Einbahnstraße
Von Wael Deeb
Ein Teil des Gesichts ist entfremdet... Guten Morgen, mein Kind, das auf meinem Kissen schläft. Ich überprüfe meine Träume und einen Brief, den ich gestern von einem Amt erhalten hatte. Beim Lesen schlief ich ein. Ich schaue ich aus dem Fenster Richtung Bahnhof. In alle Richtungen gehen Rufe an Reisende. Ich erinnere mich an den Norden. Und frage den Spiegel, wer gibt mir seine Zöpfe, damit ich meine Erinnerungen begraben kann.

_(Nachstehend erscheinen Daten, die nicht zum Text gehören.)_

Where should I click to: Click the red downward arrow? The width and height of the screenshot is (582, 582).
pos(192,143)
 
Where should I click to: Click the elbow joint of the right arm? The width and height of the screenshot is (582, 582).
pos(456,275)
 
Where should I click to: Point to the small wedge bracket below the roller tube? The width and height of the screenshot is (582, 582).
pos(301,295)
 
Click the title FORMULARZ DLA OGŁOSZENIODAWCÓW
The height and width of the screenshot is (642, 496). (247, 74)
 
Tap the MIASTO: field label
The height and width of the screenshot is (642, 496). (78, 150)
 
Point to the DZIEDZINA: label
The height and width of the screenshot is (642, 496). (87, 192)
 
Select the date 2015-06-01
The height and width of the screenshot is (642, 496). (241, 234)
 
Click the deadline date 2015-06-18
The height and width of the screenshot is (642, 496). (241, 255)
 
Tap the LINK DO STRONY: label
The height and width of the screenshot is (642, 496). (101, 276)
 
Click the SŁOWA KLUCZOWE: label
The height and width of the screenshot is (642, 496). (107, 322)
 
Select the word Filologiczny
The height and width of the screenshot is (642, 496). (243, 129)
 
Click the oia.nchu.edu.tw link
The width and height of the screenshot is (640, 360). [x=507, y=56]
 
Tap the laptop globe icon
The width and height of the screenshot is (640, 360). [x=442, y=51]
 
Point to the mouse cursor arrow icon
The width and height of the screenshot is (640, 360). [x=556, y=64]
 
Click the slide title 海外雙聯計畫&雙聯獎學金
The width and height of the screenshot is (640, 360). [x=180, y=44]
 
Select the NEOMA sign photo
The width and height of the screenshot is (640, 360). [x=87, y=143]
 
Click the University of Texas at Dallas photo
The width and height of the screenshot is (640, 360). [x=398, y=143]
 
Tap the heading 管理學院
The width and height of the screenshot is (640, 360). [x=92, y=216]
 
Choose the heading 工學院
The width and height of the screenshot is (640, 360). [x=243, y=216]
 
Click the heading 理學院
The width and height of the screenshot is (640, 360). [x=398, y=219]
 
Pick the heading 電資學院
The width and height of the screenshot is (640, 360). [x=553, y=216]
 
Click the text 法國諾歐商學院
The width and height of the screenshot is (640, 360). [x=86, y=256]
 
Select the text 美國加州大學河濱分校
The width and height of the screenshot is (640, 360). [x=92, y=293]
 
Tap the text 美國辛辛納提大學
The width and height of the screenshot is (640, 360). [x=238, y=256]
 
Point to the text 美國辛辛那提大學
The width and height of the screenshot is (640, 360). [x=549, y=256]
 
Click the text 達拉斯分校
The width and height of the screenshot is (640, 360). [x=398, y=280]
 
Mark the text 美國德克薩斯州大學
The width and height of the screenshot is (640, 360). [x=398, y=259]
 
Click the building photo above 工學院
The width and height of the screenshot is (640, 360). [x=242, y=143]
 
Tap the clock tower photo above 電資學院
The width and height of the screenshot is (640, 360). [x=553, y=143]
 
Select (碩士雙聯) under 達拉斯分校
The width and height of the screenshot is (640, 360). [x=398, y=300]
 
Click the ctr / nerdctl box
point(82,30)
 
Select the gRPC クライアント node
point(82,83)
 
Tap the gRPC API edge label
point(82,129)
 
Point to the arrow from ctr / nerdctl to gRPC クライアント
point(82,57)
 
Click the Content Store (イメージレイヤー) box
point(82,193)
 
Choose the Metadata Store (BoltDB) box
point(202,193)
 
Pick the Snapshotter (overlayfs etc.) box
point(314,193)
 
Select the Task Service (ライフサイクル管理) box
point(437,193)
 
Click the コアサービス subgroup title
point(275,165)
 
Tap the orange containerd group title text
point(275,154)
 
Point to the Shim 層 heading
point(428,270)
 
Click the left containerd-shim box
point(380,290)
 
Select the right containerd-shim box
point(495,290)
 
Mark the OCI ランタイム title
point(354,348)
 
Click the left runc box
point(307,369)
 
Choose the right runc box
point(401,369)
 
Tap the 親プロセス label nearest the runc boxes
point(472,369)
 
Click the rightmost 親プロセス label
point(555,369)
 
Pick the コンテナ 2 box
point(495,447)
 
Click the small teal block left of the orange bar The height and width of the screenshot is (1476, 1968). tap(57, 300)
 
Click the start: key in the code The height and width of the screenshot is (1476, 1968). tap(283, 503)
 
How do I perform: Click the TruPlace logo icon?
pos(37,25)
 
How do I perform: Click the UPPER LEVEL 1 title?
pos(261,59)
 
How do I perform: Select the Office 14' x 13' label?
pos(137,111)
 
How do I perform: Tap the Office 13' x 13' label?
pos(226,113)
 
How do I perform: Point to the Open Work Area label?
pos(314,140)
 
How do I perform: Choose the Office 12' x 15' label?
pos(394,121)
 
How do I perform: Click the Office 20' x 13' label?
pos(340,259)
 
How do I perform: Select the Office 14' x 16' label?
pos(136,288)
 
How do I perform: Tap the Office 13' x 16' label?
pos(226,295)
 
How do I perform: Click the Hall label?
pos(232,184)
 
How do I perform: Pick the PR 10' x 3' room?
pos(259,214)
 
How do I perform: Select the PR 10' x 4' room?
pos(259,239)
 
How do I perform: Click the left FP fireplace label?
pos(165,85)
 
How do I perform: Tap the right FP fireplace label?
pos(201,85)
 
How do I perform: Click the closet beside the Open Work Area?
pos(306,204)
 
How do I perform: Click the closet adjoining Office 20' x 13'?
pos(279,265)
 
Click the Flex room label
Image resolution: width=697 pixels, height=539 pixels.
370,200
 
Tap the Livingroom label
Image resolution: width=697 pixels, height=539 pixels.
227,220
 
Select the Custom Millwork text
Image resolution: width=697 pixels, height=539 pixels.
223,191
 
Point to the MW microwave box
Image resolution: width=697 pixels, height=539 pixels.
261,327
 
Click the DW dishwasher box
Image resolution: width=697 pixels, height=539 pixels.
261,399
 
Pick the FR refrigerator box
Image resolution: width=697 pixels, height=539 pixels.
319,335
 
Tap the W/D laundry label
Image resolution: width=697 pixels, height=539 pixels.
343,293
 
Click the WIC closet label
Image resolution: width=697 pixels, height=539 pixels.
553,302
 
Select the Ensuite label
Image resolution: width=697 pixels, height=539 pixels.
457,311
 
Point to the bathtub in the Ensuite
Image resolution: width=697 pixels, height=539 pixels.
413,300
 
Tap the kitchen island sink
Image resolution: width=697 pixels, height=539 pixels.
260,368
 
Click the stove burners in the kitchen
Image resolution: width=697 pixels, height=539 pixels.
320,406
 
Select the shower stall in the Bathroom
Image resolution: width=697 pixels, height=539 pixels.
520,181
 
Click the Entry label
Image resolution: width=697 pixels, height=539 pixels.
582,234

Der Norden ist unser Ziel... Draußen waren wir Gefangene... Der Wind heult, durchdrungen vom Klang der Schüsse... Wir fliehen von Gasse zu Gasse... Die Flugzeuge bombardieren uns... Wir singen... Wir wollen nur leben, wie die Menschen im Norden leben... Wir tanzen, ergeben uns der Musik, dem Rhythmus der modernen französischen Revolution... Der Geruch des Todes in der Luft bricht uns, also schreiben wir unser letztes Testament, der Norden ist unser Ziel.
In einem Schlauchboot folgen wir der Mischung aus dem Horizont und der blauen Farbe des Meeres... Ein Kind weint auf dem Arm seiner Mutter, bevor es von den Fischen verschlungen wird. Eine Frau schneidet ihre Haarsträhnen ab und streckt sie dem Tod entgegen... Wir fallen wie Fliegen... Wir zählen die Boote der Ertrunkenen... Hier treibt ein Reisepass an der Oberfläche des Meeres, er schwimmt einsam in Richtung Norden... Ich denke... Ich denke nicht.
Ein vorbeikommender Bootsfreund erzählt mir von seiner langen Reise seit seiner Kindheit in den Norden ... von Sklaverei, vom Hunger, von den langen Tagen, die er in einem dunklen Tunnel verbrachte und darauf wartete, dass er an die Reihe kam, an Bord des Bootes zu gehen ... Wir haben keine Zeit, unsere Verluste zu zählen, sage ich ... wir paddeln mit unseren Nägeln gegen alle Gesetze der Schwerkraft und der Gezeiten. Der Norden ist unsere Richtung und unser Ziel.
Jahre später erwache ich aus einem Albtraum, der mich nicht verlässt, und frage diejenigen, die unsere Reise überlebt haben: Haben sie die Prüfung im kalten Norden bestanden?
Ich eile zum Bahnhof, um den Zug in Richtung Norden zu nehmen... Die Nord-Bürokratie zerschmettert uns auf ihren Felsen und verwandelt uns in Nummern in den Aufzeichnungen der Behörden. „Dieses Land ist eine Einbahnstraße“, sagt der Mitreisende neben mir und fasst das Problem der Migranten zusammen. „Hier sind illegale Menschen... Sie haben sich eingeschlichen und unsere Grenzen überschritten. Was erwarten sie von uns?“
…Wenn man die Fenster zu weit aufmacht, kommt auch viel Ungeziefer mit rein…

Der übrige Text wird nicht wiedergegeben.